In many security applications, the image being recorded is not as important to keep track of as the difference between images. For example, if there is a camera recording an empty back hallway, the image being transmitted could be unchanging for hours or even days. If that hallway needs to be secure, however, that same image may still be constantly transmitted to a receiver, wasting bandwidth (in the case of a wireless video network) and power. Ideally, we would only transmit changes in the video, but most background subtraction algorithms require much more processing than can be accomplished on a cameras processor.

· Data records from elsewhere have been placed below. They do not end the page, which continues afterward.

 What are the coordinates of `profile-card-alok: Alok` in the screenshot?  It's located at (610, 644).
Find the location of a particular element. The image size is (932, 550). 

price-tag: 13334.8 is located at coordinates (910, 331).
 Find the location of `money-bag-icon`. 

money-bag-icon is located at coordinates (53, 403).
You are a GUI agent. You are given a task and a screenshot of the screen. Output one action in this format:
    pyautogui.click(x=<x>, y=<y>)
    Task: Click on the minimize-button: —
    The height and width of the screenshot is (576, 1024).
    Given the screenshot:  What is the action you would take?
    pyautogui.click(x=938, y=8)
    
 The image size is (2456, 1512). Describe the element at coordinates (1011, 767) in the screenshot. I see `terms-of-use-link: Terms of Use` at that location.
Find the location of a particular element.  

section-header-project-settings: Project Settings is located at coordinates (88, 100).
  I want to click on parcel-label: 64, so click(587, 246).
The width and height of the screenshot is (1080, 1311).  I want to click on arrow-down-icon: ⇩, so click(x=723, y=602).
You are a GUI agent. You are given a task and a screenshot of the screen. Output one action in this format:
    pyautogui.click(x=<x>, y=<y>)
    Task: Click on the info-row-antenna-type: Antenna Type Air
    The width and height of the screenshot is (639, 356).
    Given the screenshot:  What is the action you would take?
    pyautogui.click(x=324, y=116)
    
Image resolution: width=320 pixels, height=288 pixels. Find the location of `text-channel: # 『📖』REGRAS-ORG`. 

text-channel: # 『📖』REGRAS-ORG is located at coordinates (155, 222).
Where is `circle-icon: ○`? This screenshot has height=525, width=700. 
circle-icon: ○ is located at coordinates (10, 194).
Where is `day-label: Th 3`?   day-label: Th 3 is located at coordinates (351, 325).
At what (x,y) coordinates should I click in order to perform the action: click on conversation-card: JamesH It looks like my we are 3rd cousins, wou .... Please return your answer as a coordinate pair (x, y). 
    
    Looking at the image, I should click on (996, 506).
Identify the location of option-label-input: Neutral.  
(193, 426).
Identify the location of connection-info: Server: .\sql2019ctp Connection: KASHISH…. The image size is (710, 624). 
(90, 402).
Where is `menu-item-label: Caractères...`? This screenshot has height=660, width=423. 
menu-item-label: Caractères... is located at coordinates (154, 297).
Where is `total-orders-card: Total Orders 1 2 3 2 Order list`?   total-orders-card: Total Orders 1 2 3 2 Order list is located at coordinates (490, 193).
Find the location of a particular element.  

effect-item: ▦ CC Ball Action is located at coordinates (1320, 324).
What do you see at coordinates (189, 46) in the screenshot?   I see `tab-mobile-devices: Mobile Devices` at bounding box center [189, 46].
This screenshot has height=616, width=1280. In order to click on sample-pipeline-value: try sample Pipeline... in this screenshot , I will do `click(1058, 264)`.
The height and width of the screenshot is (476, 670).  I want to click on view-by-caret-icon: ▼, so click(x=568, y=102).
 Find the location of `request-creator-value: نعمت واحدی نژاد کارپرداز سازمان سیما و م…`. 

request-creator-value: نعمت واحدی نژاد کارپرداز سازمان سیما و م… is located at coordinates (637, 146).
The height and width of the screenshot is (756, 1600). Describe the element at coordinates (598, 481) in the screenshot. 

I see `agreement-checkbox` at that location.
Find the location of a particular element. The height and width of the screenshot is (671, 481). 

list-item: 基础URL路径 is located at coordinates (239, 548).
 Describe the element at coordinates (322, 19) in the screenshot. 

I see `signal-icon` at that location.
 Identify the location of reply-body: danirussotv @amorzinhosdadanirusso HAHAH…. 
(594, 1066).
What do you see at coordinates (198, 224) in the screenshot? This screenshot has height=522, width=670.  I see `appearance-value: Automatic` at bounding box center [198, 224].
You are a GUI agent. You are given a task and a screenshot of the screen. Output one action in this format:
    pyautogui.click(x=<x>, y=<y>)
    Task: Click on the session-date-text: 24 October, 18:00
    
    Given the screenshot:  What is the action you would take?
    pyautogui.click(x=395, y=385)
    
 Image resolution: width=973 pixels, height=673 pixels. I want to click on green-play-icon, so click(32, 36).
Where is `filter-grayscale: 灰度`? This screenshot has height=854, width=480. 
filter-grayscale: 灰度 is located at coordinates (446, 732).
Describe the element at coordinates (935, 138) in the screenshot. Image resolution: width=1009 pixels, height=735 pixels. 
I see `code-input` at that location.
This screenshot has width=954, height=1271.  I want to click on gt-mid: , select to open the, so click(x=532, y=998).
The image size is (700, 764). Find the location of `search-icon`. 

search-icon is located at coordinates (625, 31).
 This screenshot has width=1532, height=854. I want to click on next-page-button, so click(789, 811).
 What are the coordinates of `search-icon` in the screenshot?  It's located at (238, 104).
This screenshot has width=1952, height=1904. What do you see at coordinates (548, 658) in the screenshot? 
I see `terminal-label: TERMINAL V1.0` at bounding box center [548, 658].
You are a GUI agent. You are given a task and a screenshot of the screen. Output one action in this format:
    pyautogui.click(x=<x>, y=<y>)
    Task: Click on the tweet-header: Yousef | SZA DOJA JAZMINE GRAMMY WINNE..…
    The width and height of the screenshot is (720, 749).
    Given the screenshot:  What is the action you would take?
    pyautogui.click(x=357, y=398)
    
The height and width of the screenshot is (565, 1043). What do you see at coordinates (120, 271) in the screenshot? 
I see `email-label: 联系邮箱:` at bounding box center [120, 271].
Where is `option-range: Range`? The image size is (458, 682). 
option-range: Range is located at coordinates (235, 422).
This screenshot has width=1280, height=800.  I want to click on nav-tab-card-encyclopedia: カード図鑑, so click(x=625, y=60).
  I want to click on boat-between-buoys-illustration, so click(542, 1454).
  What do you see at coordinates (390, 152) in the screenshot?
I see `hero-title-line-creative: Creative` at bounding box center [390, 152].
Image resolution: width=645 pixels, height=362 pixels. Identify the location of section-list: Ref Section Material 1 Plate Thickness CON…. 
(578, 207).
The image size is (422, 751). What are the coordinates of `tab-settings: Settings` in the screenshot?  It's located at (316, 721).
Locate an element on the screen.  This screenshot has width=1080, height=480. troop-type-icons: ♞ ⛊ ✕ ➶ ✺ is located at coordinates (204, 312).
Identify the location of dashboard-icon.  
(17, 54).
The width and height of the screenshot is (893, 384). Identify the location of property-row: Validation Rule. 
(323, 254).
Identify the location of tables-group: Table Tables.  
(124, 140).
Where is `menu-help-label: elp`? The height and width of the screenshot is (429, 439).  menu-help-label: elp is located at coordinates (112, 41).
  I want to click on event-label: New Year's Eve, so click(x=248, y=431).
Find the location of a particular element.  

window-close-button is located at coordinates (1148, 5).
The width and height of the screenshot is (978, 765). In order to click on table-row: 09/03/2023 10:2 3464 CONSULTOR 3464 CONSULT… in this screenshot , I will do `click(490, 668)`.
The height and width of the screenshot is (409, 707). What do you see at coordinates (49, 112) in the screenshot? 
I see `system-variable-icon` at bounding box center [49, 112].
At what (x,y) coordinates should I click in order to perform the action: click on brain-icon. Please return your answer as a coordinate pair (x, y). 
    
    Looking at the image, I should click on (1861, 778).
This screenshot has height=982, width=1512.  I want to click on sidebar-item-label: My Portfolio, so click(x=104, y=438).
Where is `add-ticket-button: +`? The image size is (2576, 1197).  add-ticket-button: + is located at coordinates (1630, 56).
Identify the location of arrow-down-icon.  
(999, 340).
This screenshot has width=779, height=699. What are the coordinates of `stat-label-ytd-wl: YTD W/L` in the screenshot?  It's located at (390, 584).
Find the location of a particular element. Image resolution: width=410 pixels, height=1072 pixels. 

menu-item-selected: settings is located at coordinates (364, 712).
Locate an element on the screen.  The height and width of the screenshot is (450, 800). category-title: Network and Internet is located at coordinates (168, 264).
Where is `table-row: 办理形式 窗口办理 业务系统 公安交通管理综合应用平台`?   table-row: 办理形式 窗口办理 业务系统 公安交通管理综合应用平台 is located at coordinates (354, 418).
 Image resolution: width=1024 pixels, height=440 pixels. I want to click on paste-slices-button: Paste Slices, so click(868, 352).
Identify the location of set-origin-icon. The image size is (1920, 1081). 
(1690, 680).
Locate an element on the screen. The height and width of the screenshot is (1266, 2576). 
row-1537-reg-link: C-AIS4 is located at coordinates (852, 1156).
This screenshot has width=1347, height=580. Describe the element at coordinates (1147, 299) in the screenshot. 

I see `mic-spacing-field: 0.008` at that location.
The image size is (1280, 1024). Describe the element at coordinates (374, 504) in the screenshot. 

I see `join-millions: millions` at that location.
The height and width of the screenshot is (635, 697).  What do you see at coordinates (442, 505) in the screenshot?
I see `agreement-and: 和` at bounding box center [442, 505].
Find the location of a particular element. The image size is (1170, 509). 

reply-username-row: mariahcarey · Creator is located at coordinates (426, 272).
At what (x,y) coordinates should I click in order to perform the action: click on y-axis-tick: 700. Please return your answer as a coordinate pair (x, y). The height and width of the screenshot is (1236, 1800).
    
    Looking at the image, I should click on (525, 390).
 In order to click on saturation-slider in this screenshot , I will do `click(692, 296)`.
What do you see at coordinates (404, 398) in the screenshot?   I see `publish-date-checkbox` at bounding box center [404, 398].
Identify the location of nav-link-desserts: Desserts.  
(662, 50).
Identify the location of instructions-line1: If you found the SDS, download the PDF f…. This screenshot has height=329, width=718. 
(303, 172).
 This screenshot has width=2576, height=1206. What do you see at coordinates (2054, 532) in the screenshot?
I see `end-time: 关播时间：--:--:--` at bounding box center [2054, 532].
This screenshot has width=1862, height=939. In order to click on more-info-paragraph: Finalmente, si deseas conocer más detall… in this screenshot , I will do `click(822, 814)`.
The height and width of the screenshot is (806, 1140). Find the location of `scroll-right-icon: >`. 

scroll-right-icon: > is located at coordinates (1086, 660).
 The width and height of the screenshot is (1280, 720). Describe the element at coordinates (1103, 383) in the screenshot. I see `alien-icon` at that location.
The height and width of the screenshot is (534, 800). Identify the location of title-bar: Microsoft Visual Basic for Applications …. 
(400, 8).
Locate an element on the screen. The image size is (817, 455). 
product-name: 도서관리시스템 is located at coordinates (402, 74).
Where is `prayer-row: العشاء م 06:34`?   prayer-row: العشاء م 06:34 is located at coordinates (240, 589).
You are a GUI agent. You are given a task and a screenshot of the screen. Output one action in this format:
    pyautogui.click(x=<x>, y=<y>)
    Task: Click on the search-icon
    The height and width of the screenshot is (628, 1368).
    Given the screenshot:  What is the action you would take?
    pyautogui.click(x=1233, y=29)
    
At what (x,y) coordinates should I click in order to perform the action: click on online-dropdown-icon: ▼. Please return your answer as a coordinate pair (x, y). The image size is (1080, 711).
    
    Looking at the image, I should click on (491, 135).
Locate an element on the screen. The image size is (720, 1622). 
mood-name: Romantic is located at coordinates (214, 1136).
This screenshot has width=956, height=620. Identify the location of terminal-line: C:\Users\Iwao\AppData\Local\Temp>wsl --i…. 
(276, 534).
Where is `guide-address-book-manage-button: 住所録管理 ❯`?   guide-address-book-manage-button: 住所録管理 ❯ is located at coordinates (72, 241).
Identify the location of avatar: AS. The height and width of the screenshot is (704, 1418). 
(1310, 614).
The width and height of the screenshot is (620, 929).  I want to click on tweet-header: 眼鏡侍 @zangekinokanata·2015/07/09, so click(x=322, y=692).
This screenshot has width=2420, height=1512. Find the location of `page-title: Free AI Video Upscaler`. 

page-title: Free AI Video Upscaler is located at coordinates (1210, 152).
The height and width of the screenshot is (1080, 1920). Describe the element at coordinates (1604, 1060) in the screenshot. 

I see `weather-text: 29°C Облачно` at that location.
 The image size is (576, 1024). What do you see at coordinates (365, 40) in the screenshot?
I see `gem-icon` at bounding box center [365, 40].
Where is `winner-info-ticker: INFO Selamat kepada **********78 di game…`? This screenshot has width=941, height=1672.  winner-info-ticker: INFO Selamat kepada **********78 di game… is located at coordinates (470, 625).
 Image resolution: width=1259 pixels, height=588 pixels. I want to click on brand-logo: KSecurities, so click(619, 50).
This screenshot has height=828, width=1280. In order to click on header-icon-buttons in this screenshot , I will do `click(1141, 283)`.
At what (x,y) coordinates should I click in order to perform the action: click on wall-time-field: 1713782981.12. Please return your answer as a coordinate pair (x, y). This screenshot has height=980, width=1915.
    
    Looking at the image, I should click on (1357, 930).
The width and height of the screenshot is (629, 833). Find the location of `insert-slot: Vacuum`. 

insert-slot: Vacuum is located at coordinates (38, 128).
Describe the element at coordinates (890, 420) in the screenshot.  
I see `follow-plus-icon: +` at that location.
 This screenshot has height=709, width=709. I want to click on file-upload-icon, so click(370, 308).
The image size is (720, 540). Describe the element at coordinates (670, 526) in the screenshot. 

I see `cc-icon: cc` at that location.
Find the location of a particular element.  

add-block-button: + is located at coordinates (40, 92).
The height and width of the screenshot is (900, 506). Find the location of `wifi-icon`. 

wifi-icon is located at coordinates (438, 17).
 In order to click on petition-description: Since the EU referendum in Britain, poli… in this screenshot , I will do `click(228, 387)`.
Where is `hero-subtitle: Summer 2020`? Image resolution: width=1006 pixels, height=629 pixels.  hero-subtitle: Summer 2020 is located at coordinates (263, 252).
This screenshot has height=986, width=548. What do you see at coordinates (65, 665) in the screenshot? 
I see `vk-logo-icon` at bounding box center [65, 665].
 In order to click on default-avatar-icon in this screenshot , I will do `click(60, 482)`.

This can be accomplished with very little processing or complexity at the transmitter, pushing all of the complexity to the receiver. Considering most video networks already have a PC as the receiver, this solution fits with current network topologies. Compressed sensing is a mathematical process by which a signal can be undersampled (below the Nyquist rate), and recovered by using ℓ1 minimization, given that the original signal can be represented as a sparse signal and that the sampling process is incoherent to the sparse signal.
To understand how this works, take two sequential frames in a video. Assume that in the first frame, there is just an empty hallway and in the second there is someone in that hallway. We can take the difference between these two frames to get d = Φ (x1 − x2). The difference signal d can then be recovered directly using the same ℓ1 minimization as would be used to recover x1 or x2 individually. Since the camera is stationary, we know that the image represented by d is at least as sparse as the minimum between x1 and x2, and in most cases will be much more sparse since most of the difference image will be zeros. This allows us to compress d even more than the images that it is derived from, allowing us to transmit only the information needed to reconstruct the difference. This results in transmitting only the difference between two frames, effectively removing the background from the image of a stationary camera.